● Exercise
Pick out all lines with the word "badge" from the records that follow.

● Records to process
※

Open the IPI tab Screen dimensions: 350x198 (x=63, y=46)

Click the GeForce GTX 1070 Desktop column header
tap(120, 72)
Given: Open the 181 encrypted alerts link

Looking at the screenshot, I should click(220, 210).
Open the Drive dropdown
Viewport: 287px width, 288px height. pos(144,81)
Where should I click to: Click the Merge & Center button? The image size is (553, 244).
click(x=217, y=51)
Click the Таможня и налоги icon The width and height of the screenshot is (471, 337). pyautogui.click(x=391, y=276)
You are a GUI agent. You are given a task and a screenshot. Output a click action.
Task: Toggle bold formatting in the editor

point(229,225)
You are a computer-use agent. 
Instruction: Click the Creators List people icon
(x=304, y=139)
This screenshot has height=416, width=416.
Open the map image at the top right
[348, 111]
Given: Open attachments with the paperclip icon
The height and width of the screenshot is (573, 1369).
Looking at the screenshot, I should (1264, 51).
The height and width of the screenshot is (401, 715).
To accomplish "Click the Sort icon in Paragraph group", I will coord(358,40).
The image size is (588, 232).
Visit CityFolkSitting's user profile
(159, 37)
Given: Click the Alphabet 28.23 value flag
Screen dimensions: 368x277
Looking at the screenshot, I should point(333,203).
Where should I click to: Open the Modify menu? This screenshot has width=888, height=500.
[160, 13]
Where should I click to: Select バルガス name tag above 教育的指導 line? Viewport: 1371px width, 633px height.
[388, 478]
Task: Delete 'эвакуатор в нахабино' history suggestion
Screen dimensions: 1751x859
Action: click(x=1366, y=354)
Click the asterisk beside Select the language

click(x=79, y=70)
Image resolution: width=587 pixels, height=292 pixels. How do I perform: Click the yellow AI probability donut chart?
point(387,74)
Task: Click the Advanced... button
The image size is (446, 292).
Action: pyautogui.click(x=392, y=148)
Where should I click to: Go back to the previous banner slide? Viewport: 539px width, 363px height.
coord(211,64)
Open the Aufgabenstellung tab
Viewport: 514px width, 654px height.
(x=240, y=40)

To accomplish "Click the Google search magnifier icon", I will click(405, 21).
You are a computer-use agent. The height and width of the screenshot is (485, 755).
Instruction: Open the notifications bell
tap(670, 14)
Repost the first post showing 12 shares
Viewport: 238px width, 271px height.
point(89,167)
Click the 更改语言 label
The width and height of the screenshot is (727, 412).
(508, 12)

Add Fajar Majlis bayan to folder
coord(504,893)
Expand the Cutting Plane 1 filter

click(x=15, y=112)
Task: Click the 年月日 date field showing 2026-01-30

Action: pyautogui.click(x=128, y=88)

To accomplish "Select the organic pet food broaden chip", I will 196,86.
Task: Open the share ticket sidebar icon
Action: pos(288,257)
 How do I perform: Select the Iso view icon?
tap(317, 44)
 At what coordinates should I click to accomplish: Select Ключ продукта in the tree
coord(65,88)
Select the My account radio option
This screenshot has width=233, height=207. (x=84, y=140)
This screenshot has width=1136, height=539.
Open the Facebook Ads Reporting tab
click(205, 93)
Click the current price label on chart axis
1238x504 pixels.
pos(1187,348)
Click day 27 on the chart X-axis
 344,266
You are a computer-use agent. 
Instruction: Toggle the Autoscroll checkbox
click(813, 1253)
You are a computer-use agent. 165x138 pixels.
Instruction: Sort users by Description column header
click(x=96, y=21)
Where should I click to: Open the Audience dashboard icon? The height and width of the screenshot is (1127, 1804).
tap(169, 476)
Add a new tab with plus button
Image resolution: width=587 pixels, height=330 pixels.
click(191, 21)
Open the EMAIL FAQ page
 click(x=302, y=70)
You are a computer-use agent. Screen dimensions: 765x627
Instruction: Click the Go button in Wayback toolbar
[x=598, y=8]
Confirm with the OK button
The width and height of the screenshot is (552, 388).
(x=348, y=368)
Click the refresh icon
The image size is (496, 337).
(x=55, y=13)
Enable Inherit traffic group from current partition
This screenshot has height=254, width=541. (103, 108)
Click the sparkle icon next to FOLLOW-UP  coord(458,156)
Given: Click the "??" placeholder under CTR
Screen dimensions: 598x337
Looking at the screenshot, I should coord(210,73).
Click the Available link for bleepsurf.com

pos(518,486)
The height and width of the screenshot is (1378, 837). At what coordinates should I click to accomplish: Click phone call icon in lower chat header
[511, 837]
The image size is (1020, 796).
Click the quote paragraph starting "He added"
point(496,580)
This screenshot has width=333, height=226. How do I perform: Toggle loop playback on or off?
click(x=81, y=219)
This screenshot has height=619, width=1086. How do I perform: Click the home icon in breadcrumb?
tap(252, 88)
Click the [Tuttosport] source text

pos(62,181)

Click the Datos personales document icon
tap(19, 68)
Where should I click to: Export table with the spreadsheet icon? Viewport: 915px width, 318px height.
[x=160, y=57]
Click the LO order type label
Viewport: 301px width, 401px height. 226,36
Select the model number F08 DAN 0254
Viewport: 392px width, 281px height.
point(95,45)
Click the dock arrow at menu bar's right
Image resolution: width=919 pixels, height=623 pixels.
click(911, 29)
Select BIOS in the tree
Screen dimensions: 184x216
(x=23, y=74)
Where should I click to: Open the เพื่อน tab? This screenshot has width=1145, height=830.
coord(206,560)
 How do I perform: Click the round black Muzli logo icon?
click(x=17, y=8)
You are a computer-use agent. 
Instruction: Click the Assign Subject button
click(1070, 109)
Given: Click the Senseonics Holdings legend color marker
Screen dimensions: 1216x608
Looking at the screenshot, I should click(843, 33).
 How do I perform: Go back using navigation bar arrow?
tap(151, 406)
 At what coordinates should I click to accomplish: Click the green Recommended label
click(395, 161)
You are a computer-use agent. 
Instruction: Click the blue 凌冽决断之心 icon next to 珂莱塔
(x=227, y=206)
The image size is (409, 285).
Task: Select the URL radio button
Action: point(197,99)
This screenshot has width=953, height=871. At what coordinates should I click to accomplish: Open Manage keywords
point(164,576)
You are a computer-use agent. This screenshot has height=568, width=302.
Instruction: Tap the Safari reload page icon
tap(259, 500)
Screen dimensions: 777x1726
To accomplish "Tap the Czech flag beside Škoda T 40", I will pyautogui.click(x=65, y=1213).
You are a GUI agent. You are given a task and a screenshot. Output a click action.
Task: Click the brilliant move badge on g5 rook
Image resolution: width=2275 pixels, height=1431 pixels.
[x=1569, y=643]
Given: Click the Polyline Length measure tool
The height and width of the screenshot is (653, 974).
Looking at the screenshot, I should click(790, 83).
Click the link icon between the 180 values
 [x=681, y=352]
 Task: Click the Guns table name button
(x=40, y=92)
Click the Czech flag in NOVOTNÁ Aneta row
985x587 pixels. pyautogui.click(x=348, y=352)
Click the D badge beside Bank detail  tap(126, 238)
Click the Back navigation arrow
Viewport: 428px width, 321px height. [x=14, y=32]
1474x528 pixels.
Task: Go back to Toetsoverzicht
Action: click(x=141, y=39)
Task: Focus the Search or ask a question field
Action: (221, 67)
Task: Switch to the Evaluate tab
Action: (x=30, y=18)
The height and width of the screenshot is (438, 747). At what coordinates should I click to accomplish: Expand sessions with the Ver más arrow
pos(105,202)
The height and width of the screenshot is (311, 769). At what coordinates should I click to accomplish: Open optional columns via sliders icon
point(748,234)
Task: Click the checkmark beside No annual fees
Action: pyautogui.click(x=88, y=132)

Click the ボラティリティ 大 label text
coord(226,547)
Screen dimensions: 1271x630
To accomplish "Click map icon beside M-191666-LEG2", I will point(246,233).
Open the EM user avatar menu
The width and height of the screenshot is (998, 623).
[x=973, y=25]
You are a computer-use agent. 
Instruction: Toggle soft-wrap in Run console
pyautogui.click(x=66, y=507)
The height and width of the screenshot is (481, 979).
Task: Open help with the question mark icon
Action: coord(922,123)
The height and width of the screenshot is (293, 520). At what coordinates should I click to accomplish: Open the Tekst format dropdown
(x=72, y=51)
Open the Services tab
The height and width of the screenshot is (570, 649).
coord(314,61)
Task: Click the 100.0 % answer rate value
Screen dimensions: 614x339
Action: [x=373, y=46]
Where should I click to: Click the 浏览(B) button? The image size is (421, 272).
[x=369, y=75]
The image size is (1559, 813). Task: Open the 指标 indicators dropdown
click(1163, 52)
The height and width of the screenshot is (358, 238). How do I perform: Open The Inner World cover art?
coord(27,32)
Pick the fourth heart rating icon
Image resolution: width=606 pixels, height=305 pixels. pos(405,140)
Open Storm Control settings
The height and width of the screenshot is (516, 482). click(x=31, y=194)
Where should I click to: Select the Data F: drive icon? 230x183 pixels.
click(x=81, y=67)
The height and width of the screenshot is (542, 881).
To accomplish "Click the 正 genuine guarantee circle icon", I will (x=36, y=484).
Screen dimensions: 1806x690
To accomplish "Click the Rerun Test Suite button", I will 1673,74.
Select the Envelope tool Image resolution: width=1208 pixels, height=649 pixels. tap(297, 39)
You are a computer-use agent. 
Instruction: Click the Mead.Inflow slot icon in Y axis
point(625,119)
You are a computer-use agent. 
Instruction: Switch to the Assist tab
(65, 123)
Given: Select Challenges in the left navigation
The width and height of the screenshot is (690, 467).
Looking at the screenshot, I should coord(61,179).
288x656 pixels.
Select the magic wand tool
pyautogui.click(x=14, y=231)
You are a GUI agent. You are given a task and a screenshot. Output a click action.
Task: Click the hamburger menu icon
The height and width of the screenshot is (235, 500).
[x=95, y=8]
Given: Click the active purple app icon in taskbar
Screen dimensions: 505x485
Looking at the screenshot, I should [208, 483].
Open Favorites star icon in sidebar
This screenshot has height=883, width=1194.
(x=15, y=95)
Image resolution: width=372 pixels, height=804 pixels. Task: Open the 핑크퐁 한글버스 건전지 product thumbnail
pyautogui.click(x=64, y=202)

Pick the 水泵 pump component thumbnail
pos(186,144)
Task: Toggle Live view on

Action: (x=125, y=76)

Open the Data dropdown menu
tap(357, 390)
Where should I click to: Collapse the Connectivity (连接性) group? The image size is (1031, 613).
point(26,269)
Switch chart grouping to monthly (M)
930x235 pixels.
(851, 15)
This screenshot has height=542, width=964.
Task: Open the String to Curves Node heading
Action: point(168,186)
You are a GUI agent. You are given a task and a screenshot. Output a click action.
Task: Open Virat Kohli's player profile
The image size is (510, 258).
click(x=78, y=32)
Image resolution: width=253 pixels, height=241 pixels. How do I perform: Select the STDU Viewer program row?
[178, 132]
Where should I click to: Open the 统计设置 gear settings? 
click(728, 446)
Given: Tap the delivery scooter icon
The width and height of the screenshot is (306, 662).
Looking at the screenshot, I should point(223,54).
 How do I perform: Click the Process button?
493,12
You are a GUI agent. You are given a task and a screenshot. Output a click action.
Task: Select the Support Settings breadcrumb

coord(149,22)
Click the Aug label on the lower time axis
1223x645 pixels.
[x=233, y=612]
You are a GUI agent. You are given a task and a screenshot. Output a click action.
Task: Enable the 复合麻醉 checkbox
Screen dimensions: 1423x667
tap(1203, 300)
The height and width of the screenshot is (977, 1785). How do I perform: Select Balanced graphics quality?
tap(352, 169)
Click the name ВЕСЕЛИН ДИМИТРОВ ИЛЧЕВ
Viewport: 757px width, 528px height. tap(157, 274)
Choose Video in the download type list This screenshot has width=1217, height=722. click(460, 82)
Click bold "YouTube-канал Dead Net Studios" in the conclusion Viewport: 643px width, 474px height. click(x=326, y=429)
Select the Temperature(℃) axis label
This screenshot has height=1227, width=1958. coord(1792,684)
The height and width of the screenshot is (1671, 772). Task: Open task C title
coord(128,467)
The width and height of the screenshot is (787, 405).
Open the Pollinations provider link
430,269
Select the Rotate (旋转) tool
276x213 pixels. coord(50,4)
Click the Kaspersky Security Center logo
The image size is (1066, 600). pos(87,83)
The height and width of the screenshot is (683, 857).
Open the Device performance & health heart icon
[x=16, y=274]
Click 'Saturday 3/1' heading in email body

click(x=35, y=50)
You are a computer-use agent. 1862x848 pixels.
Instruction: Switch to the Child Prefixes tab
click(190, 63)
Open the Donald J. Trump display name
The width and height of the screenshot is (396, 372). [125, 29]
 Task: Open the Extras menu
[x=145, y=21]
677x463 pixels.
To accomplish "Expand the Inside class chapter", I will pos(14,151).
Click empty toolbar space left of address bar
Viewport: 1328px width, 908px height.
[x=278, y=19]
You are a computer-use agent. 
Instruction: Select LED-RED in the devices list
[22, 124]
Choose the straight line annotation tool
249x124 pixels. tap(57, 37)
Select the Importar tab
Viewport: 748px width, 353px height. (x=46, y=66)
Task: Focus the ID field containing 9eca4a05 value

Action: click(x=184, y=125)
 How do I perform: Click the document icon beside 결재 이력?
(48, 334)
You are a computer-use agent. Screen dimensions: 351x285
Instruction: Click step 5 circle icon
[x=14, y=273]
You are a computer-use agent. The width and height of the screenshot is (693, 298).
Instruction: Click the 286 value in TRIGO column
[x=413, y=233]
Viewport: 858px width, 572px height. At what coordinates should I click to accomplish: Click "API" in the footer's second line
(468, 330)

※

● Task result
Task: Click the brilliant move badge on g5 rook
Click the D badge beside Bank detail  tap(126, 238)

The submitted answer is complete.